In this tv interview, Clinton explains how the micro sustainability investment networks that have emerged in Bangladesh primarily because of the leadership examples and micro-entrepreneurial facilitation structured designed by Grameen and BRAC provide a benchmark for developing nations in our internetworked local to global economy. They have transparently distributed what top-down government and mass media could not equitably empower.  For 30 years now, Grameen and BRAC have modeled themselves round social busienss constitutions. These are the opposite how the traditional charity dollar is spent and then needs to fundraise all over again. The social busienss dollar endlessly recycles its investment in an organization’s service purpose. It does this by insisting people entrepreneurially attend to a positive cashflow but reinvest that back inside the community. The safest way to ensure that owners have no conflict with such continuous reinvestment in development is to constitute the organization as owned by the poorest in the community. While Grameen's origin has been to focus on areas where people could serve each other whilst generating income, the origin of BRAC was, in effect, micro-privatization - doing a better job for the poorest communities with public funds than a bureaucratic or corrupt government. BRAC's Fazel Abed has probably innovated more reliable service franchises around vital needs than anyone alive today. Whereas Grameen's leadership team around Muhammad Yunus has serially introduced the most extraordinary entrepreneurial revolutions. Each of microcredit , micromobile and micro-energy involved planting a long-term investment exponential but one that literally took rural economies to a higher future level - a pathway not just to ending poverty but leaping sufficiently far ahead that even cyclical natural disasters would not push the next generation back under the poverty line 
There is an opportunity for egovernment to make this openness and representation of cultures that unite round the golden rule of all major religions. Do unto others what you would wish done unto you.
.
Today national strategic dialogues co-chaired by leaders like Abed and Yunus make fascinating reading. In effect, Bangladesh has become the country par excellence in developing sustainable community franchises that end poverty and its boundary environmental challenges. It is evident that its fast growing neighbours India and Chinawill need these services just as much as Bangladesh. The world in effect is finding that Bangladesh is the number 1 exporter of solutions that accelerate accomplishment of millennial goals everywhere as well as developing the sorts of entrepreneurial and job-creating education that all future children need. Educators have spotted that the schooling system the west built has its design origins in western empire's ancient industrial needs, when it was assumed that a few per cent would be promoted to a command and control top, and schools would sift out the vast majority as not talented enough to have their competences invested in.

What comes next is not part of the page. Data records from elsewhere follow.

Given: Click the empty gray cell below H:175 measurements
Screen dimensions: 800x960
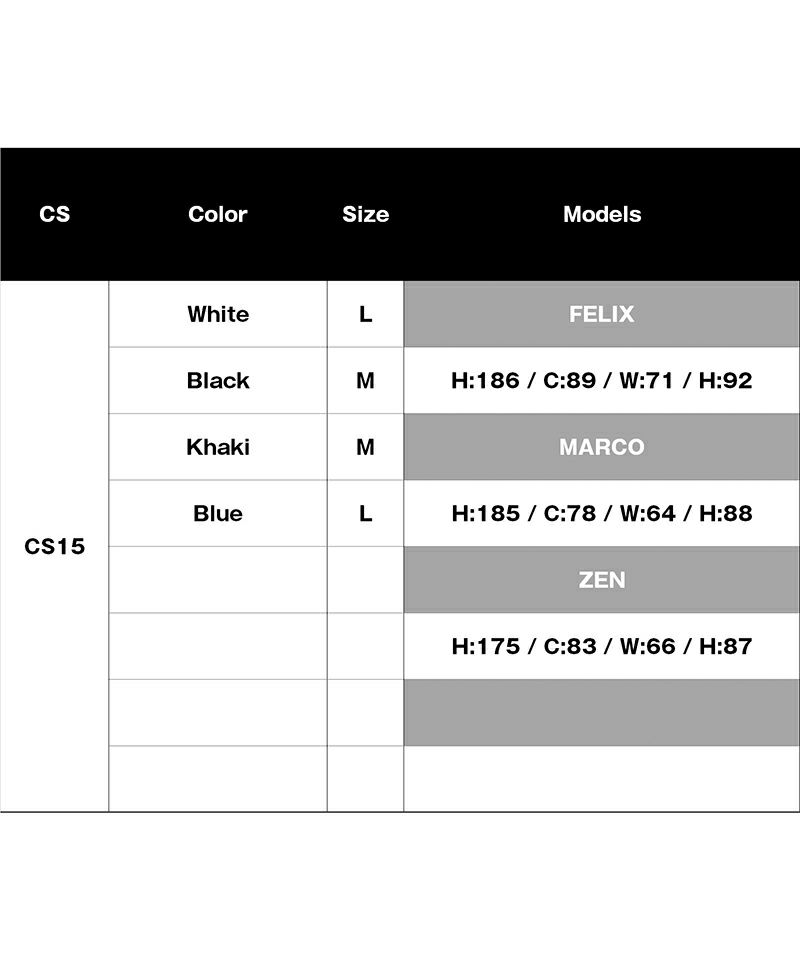Looking at the screenshot, I should pos(602,712).
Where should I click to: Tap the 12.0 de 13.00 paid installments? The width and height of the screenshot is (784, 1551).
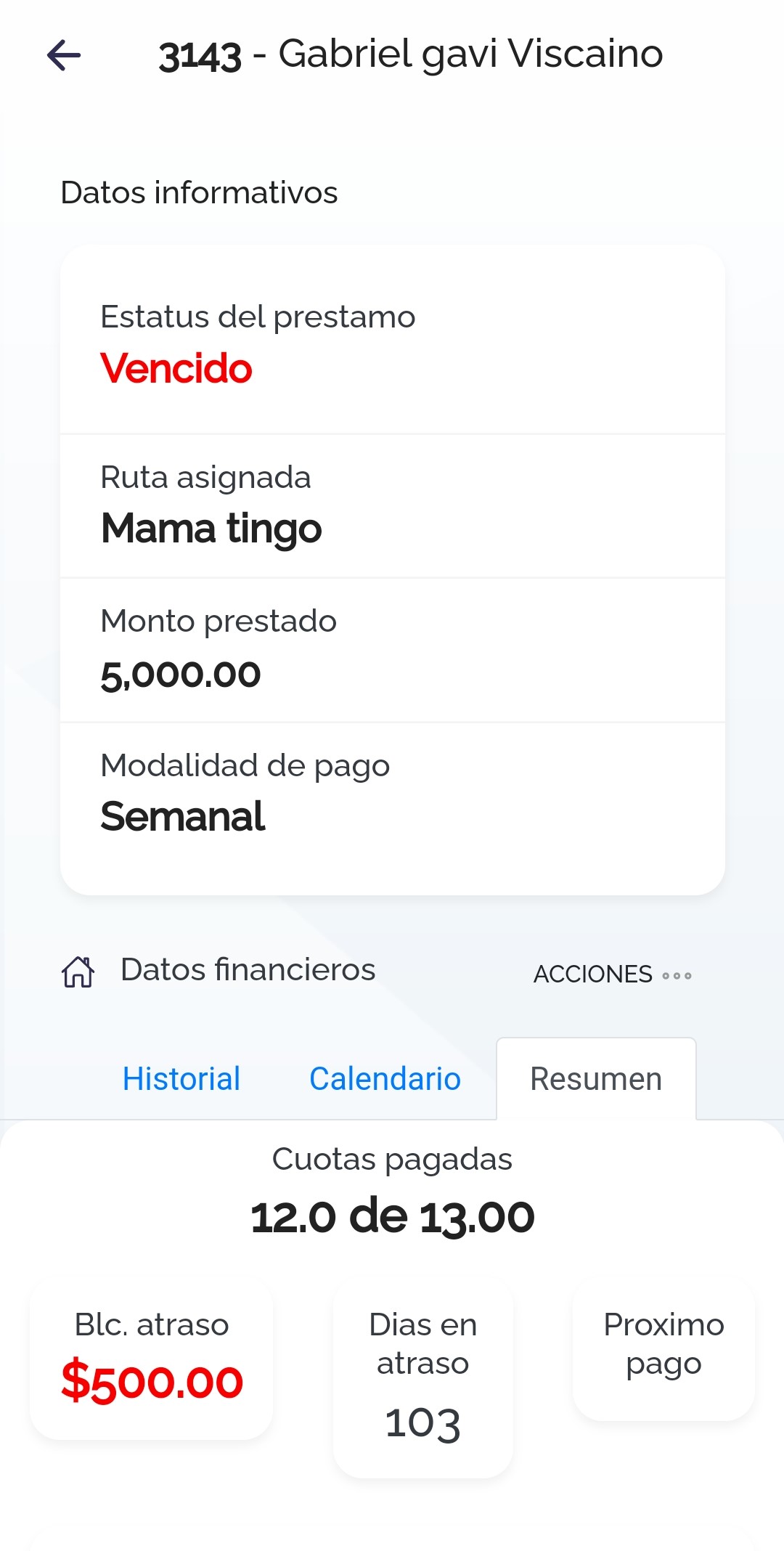pyautogui.click(x=392, y=1217)
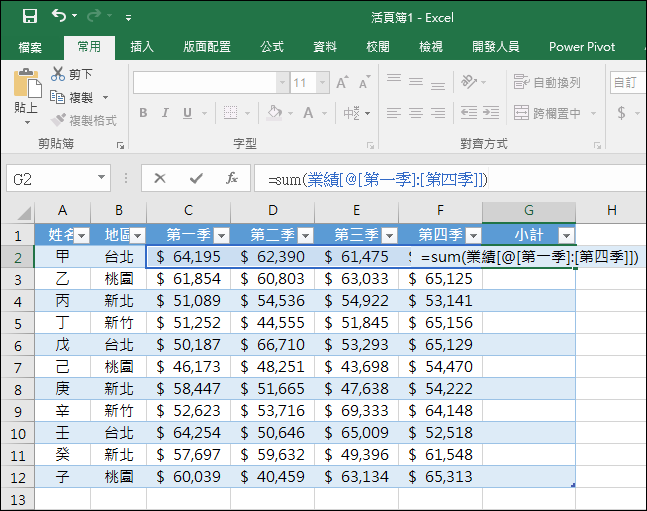Cancel formula entry with X icon

(x=160, y=178)
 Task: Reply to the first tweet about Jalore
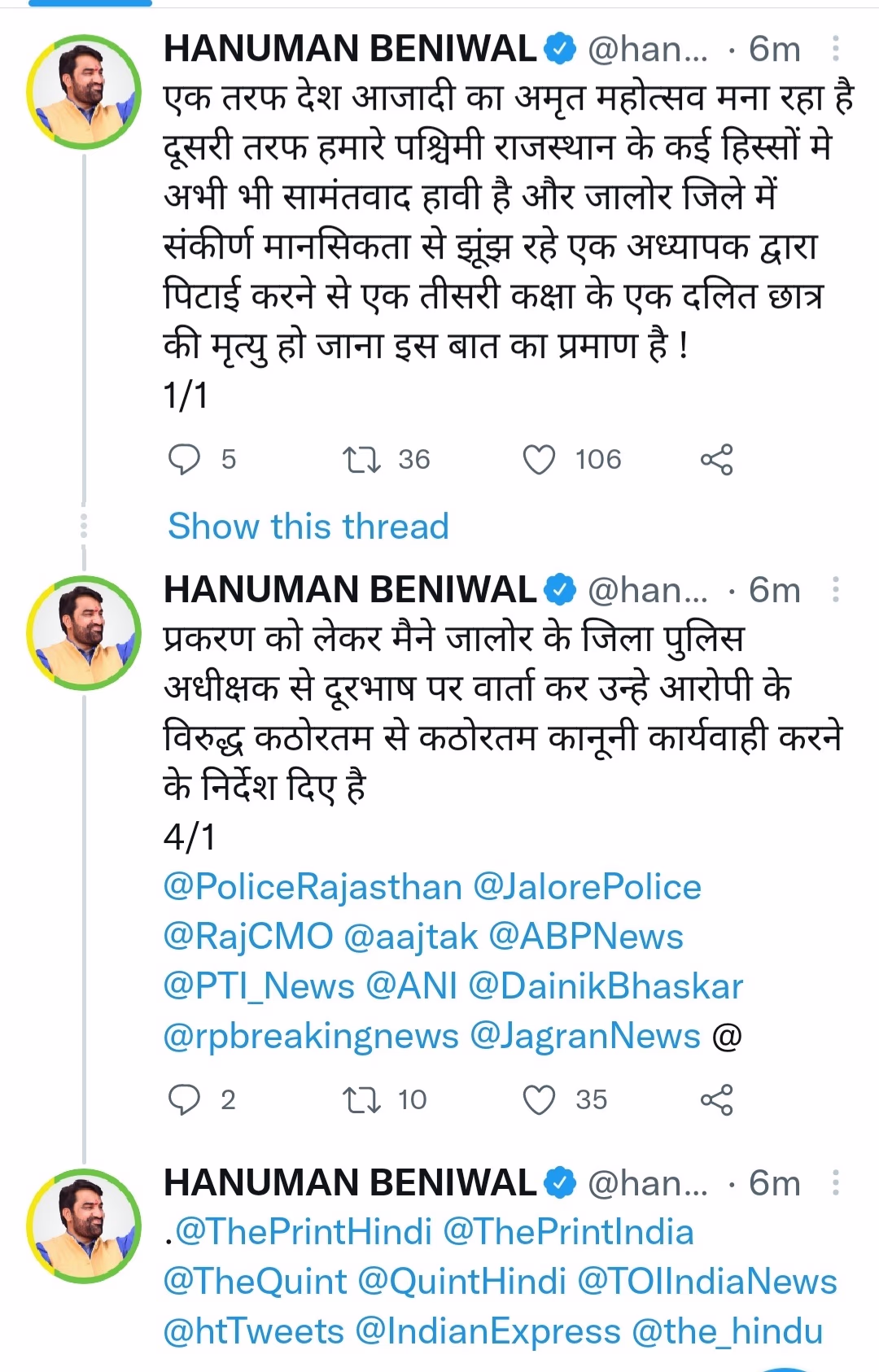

This is the ultimate challenge that the whole world needs change if we are to honor every child's potential from the day she or he is born. If we fully understand the benchmarks that BRAC and Grameen offer us by partnering grassroots networks such as theirs in Future Capitalism, then today's adult generation may yet hand on the best of times to all our future chldrens. Ultimately children are the deepest sustainability investment and a very micro one. Not the sort of flow that macro institutions like Wall Street banks ever got close to appreciating. We need new economic maps. Ones that worldwide networkers can collaboratively search out if mass media puts on reality program in which youth the world over wants to be "The Apprentice" of community entrepreneurs like Abed and Yunus and the 100000 Bangladeshi's+ they have inspired to be community facilitators of microentrepreneurship.